TEXT SHOWN:

Behe repeatedly compared intelligent design to the big bang theory, saying the big bang was rejected by mainstream scientists for decades before being accepted.
"Intelligent design is in the same category as the big bang," which took 30 years to become widely accepted by scientists, he said.
Hey, anybody else remember the big kerfluffle years ago when the Big-Bangists where struggling with the courts to get their theories into the high school textbooks, to the opposition of those intransigent Steady-Staters? Remember all the Supreme Court victories it took to get physicists to accept it? No? Hmmm, neither do I.
The article in the Inky was pretty good. The New York Times takes a stab at it, too, with mixed results. At least they start with a zinger.
A leading architect of the intelligent-design movement defended his ideas in a federal courtroom on Tuesday and acknowledged that under his definition of a scientific theory, astrology would fit as neatly as intelligent design.
Ouch. I'll be looking for the details of that one in the court transcripts, as soon as they are available. There is some wonderful ammo to use against these guys emerging from this trial.
Mike Argento has highlighted this amazing comment from Behe rather more effectively than has the New York Times.
In order to call intelligent design a "scientific theory," he had to change the definition of the term. It seemed the definition offered by the National Academy of Science, the largest and most prestigious organization of scientists in the Western world, was inadequate to contain the scope and splendor and just plain gee-willigerness of intelligent design.
So he devised his own definition of theory, expanding upon the definition of those stuck-in-the-21st-century scientists, those scientists who ridicule him and call his "theory" creationism in a cheap suit.
He'd show them. He'd come up with his own definition.
Details aside, his definition was broader and more inclusive of ideas that are "outside the box."
So, as we learned Tuesday, during Day 11 of the Dover Panda Trial, under his definition of a scientific theory, astrology would be a scientific theory.
(You know, I'm finding the York Daily Record a far better paper for the details of this trial than the NYT.)
But back to the NYT article. Look at this spectacular example of empty handwaving:
In an attempt to pin Professor Behe down, Mr. Rothschild asked, "What is the mechanism that intelligent design is proposing?"

PROBLEMS AND TASKS:
1: In the blog post on Behe's testimony, how long did Behe say the big bang took to become widely accepted by scientists?
2: Quote the section of the blog post on Behe's testimony that begins with the words containing "A leading architect" and ends with "New York Times.".
The listing that follows was taken from a different source than the blog post on Behe's testimony.

Collection entries:
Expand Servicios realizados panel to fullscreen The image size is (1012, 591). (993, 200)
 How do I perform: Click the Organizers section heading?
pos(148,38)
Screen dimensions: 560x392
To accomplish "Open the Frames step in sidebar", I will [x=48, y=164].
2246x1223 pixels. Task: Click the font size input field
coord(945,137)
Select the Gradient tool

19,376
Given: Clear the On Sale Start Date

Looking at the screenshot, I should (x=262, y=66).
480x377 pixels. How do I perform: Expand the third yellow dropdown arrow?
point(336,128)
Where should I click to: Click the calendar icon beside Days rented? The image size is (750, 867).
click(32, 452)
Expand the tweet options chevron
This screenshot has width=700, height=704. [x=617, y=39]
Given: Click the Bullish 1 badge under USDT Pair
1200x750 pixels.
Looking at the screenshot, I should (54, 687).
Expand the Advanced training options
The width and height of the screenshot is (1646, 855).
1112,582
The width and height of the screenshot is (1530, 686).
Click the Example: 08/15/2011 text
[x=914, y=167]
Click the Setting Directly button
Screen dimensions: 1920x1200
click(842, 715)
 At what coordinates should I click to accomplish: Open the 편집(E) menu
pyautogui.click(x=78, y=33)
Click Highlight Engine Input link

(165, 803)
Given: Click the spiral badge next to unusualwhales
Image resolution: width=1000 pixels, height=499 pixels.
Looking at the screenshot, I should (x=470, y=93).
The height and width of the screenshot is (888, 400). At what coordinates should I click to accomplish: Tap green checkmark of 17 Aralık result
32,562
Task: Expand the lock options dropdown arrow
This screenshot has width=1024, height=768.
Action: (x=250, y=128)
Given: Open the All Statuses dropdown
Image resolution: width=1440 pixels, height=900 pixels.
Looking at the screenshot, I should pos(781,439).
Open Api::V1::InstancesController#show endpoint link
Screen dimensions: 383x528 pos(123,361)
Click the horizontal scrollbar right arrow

PROBLEM SOLUTIONS:
1: 30 years.

2:
A leading architect of the intelligent-design movement defended his ideas in a federal courtroom on Tuesday and acknowledged that under his definition of a scientific theory, astrology would fit as neatly as intelligent design.
Ouch. I'll be looking for the details of that one in the court transcripts, as soon as they are available. There is some wonderful ammo to use against these guys emerging from this trial.
Mike Argento has highlighted this amazing comment from Behe rather more effectively than has the New York Times.